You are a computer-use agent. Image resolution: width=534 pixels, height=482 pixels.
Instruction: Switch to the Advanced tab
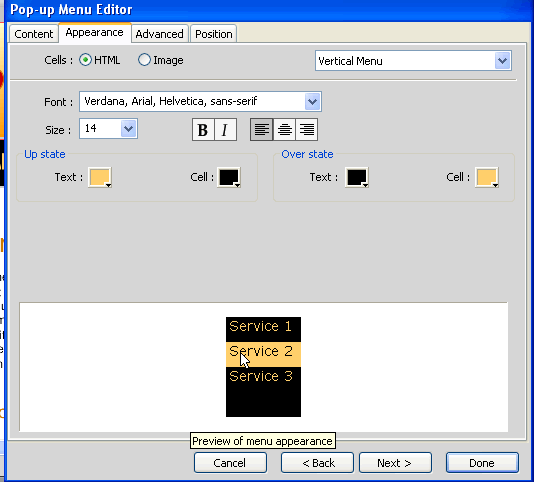tap(159, 34)
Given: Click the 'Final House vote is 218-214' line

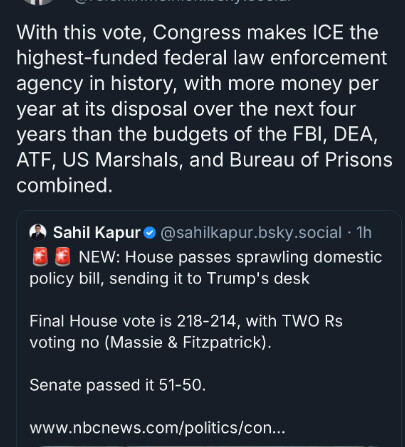Looking at the screenshot, I should (186, 321).
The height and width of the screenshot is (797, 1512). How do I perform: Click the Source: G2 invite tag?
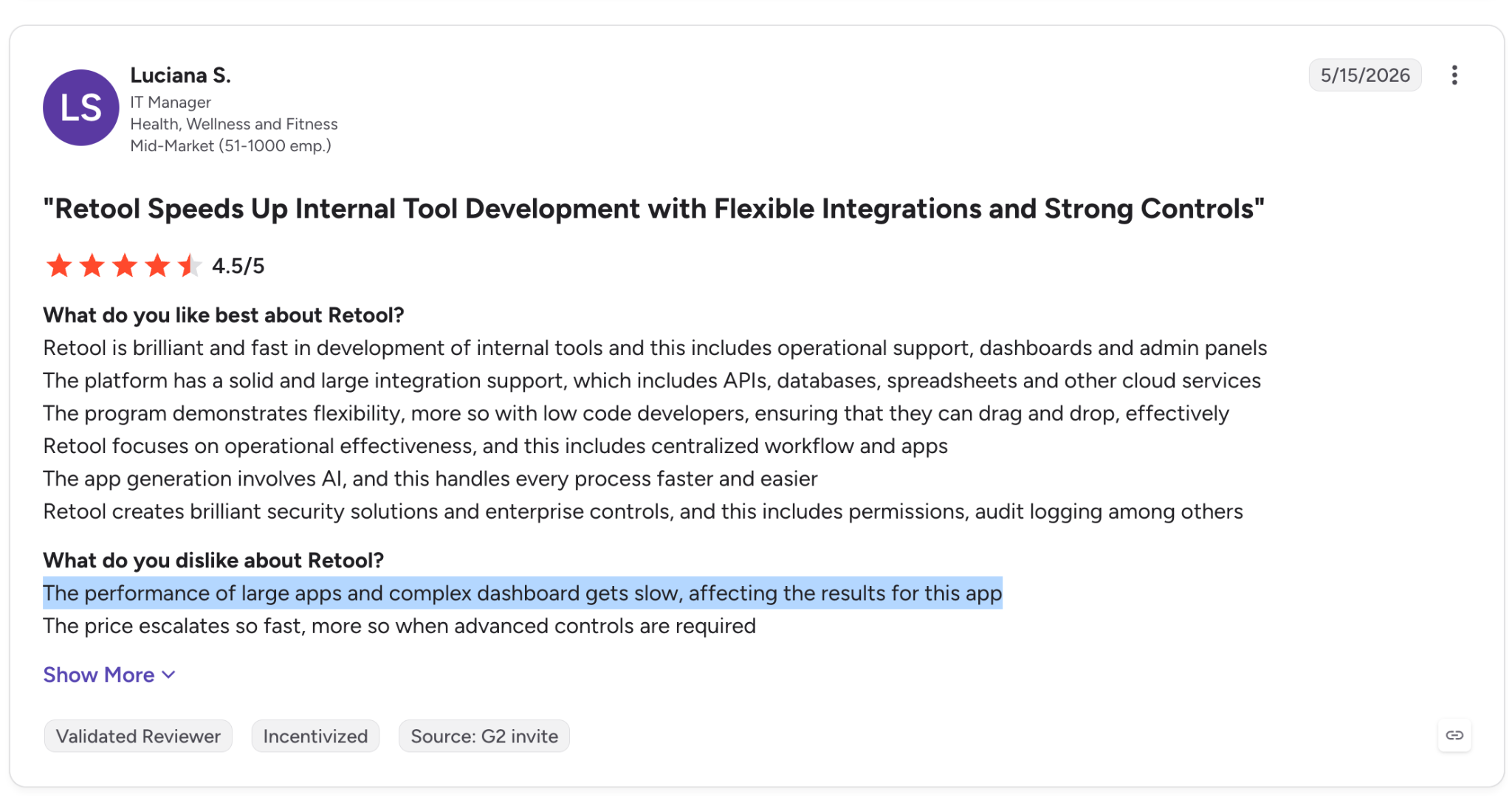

__________________________________________________

Exercise objective
Repeat the entries exactly, without pictures.

Completed exercise
You are a computer-use agent. Image resolution: width=534 pixels, height=482 pixels.
Instruction: Switch to the Advanced tab
tap(159, 34)
Given: Click the 'Final House vote is 218-214' line

Looking at the screenshot, I should (186, 321).
The height and width of the screenshot is (797, 1512). How do I perform: Click the Source: G2 invite tag?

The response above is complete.